Exercise objective: Restate each of the lines given below, word for word.

Record set:
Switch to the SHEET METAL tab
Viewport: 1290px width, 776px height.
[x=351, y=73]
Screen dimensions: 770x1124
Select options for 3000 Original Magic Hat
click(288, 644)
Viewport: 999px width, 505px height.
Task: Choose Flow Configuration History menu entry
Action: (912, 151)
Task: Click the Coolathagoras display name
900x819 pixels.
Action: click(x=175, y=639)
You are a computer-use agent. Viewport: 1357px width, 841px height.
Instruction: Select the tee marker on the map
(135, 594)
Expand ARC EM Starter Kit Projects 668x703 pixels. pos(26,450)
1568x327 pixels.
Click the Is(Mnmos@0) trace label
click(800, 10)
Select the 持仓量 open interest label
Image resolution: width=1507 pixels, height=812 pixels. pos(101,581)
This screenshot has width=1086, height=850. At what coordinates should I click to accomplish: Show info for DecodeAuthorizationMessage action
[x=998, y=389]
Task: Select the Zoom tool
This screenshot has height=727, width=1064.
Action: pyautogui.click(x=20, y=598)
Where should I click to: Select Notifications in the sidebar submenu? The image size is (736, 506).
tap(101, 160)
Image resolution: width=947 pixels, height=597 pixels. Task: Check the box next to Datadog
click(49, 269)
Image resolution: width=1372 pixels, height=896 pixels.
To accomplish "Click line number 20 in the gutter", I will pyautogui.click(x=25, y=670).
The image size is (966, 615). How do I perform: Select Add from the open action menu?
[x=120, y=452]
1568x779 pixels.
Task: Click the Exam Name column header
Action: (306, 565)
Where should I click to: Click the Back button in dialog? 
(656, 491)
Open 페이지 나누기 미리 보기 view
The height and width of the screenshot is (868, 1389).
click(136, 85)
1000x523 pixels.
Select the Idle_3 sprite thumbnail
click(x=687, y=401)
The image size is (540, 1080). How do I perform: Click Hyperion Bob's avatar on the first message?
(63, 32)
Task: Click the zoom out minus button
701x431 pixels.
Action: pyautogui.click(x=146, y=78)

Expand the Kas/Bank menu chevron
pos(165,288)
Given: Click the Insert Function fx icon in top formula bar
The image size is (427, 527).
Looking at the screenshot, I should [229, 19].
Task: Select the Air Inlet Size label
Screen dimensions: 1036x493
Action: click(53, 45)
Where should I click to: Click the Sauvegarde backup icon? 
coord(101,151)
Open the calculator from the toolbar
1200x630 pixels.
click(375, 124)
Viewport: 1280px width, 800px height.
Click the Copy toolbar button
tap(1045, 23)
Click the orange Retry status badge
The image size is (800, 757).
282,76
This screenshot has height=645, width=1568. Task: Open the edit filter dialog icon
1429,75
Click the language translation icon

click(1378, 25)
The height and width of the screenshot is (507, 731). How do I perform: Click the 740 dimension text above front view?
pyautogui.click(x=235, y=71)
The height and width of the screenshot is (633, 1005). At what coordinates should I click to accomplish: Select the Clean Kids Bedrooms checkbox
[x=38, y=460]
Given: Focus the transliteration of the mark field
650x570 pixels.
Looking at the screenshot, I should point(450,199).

Answer space:
Switch to the SHEET METAL tab
Viewport: 1290px width, 776px height.
[x=351, y=73]
Screen dimensions: 770x1124
Select options for 3000 Original Magic Hat
click(288, 644)
Viewport: 999px width, 505px height.
Task: Choose Flow Configuration History menu entry
Action: (912, 151)
Task: Click the Coolathagoras display name
900x819 pixels.
Action: click(x=175, y=639)
You are a computer-use agent. Viewport: 1357px width, 841px height.
Instruction: Select the tee marker on the map
(135, 594)
Expand ARC EM Starter Kit Projects 668x703 pixels. pos(26,450)
1568x327 pixels.
Click the Is(Mnmos@0) trace label
click(800, 10)
Select the 持仓量 open interest label
Image resolution: width=1507 pixels, height=812 pixels. pos(101,581)
This screenshot has width=1086, height=850. At what coordinates should I click to accomplish: Show info for DecodeAuthorizationMessage action
[x=998, y=389]
Task: Select the Zoom tool
This screenshot has height=727, width=1064.
Action: pyautogui.click(x=20, y=598)
Where should I click to: Select Notifications in the sidebar submenu? The image size is (736, 506).
tap(101, 160)
Image resolution: width=947 pixels, height=597 pixels. Task: Check the box next to Datadog
click(49, 269)
Image resolution: width=1372 pixels, height=896 pixels.
To accomplish "Click line number 20 in the gutter", I will pyautogui.click(x=25, y=670).
The image size is (966, 615). How do I perform: Select Add from the open action menu?
[x=120, y=452]
1568x779 pixels.
Task: Click the Exam Name column header
Action: (306, 565)
Where should I click to: Click the Back button in dialog? 
(656, 491)
Open 페이지 나누기 미리 보기 view
The height and width of the screenshot is (868, 1389).
click(136, 85)
1000x523 pixels.
Select the Idle_3 sprite thumbnail
click(x=687, y=401)
The image size is (540, 1080). How do I perform: Click Hyperion Bob's avatar on the first message?
(63, 32)
Task: Click the zoom out minus button
701x431 pixels.
Action: pyautogui.click(x=146, y=78)

Expand the Kas/Bank menu chevron
pos(165,288)
Given: Click the Insert Function fx icon in top formula bar
The image size is (427, 527).
Looking at the screenshot, I should [229, 19].
Task: Select the Air Inlet Size label
Screen dimensions: 1036x493
Action: click(53, 45)
Where should I click to: Click the Sauvegarde backup icon? 
coord(101,151)
Open the calculator from the toolbar
1200x630 pixels.
click(375, 124)
Viewport: 1280px width, 800px height.
Click the Copy toolbar button
tap(1045, 23)
Click the orange Retry status badge
The image size is (800, 757).
282,76
This screenshot has height=645, width=1568. Task: Open the edit filter dialog icon
1429,75
Click the language translation icon

click(1378, 25)
The height and width of the screenshot is (507, 731). How do I perform: Click the 740 dimension text above front view?
pyautogui.click(x=235, y=71)
The height and width of the screenshot is (633, 1005). At what coordinates should I click to accomplish: Select the Clean Kids Bedrooms checkbox
[x=38, y=460]
Given: Focus the transliteration of the mark field
650x570 pixels.
Looking at the screenshot, I should point(450,199).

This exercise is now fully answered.